- Opening Delimiter -

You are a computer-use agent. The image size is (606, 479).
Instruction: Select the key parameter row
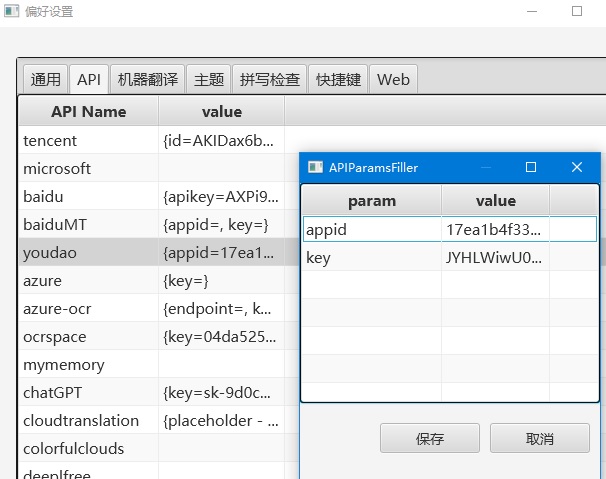[x=371, y=257]
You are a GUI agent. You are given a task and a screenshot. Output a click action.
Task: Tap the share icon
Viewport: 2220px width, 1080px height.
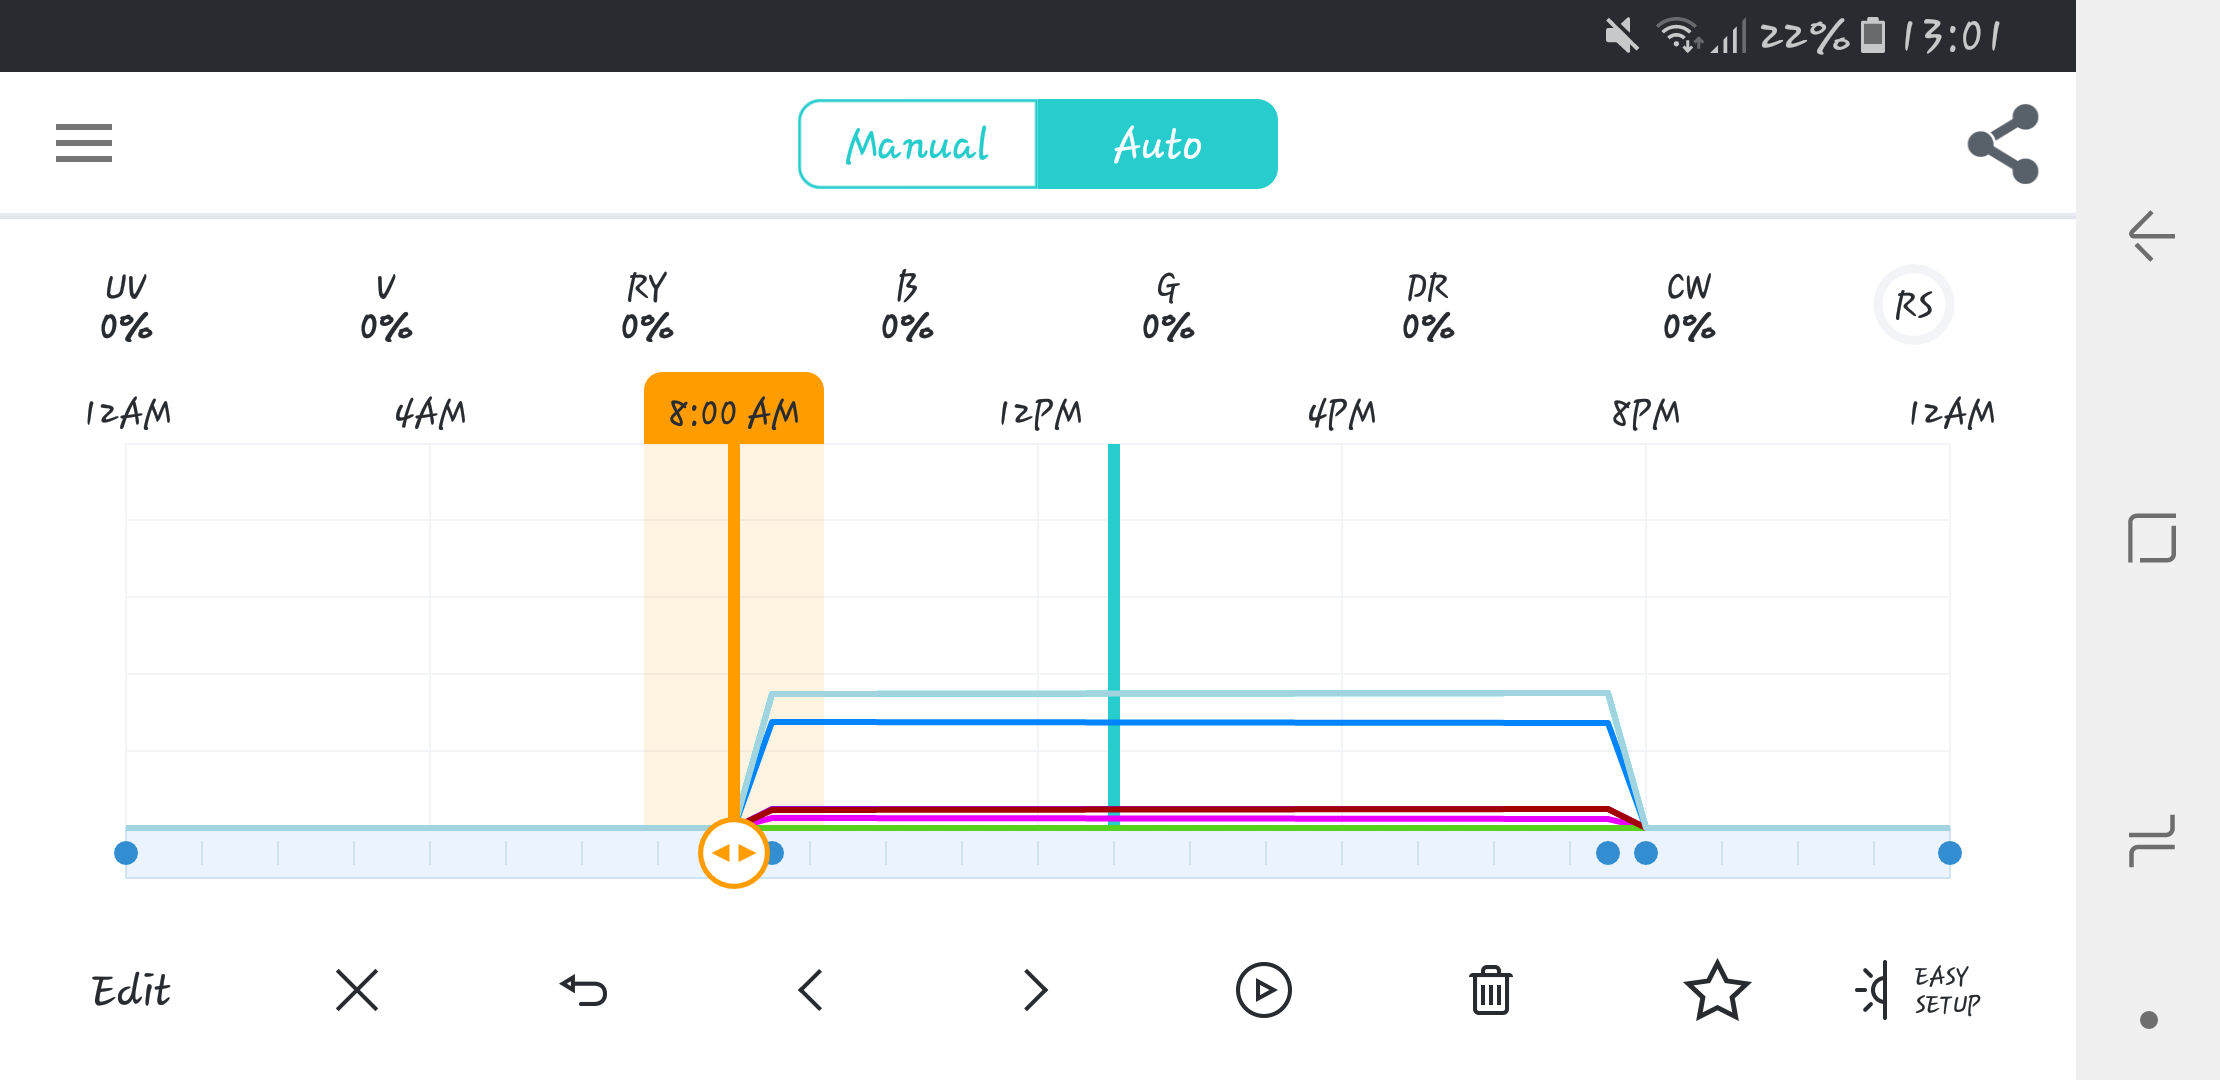pos(2003,144)
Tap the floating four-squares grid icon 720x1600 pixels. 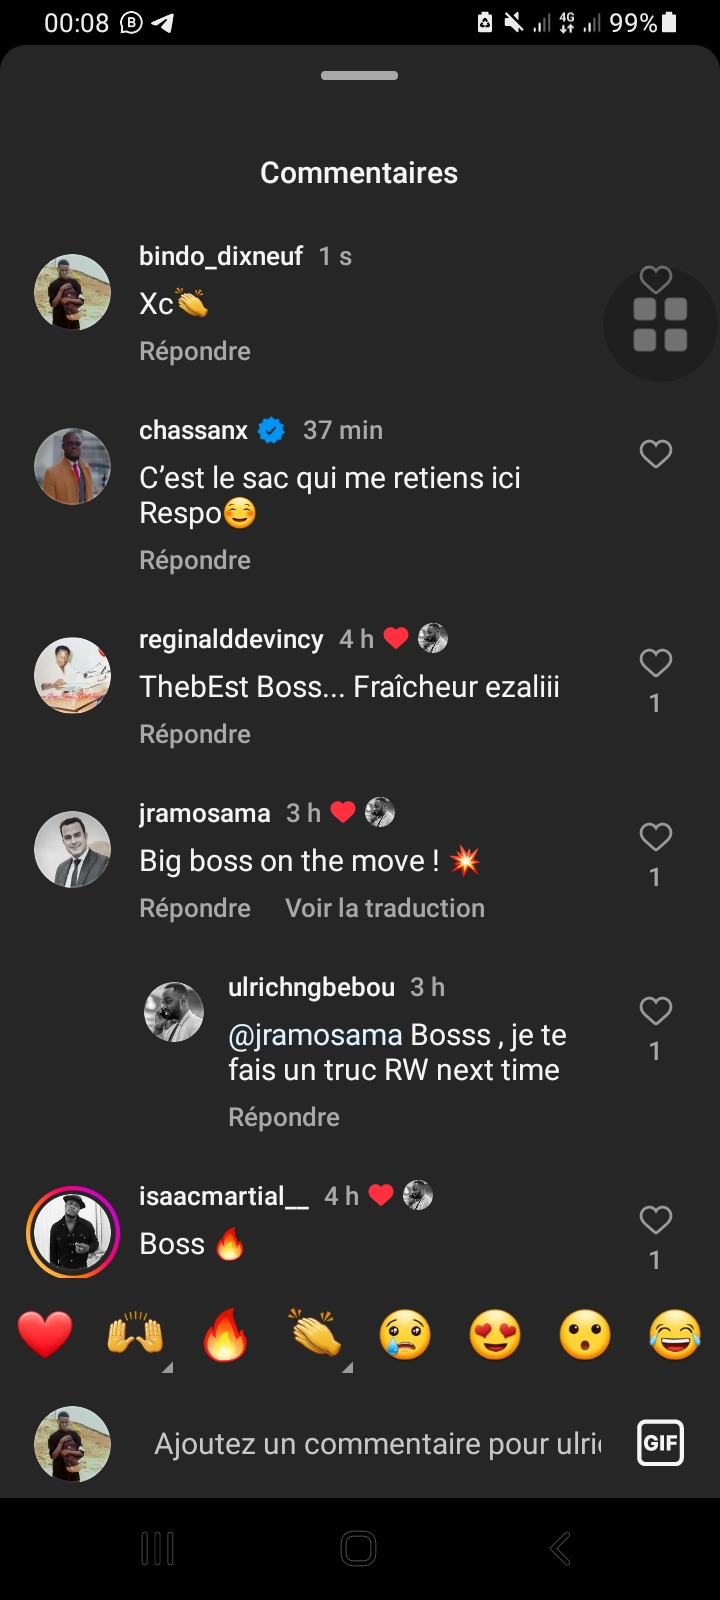click(x=660, y=325)
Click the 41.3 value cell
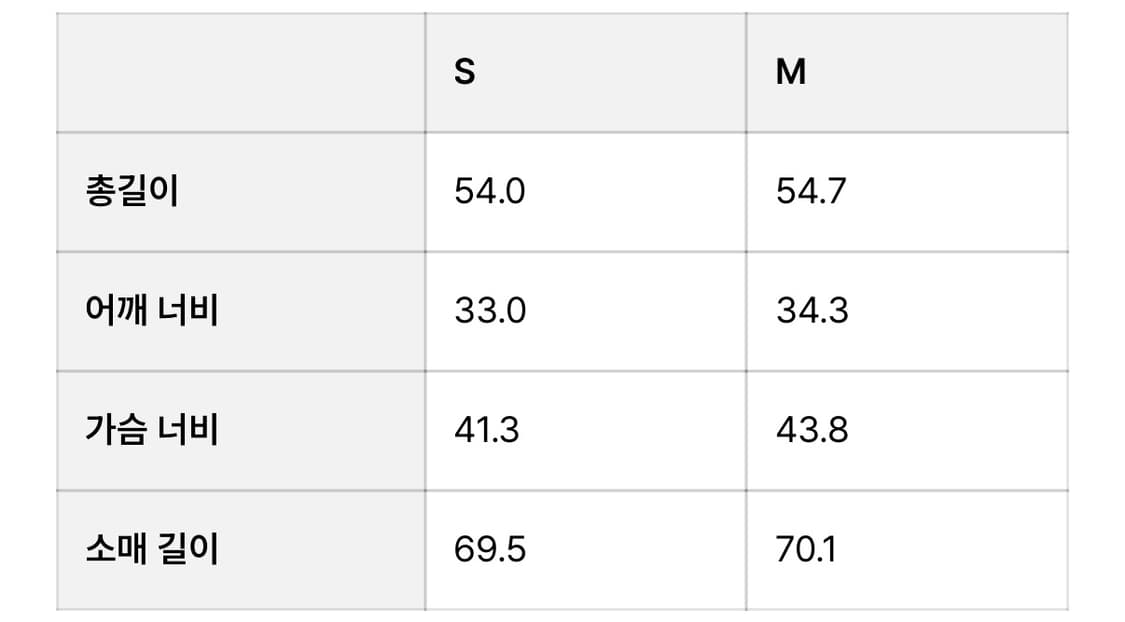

- Closing Delimiter -

Report each line of the entries where the word "agent" occurs.

--- Answer space ---
You are a computer-use agent. The image size is (606, 479).
You are a GUI agent. You are given a task and a screenshot. Output a click action.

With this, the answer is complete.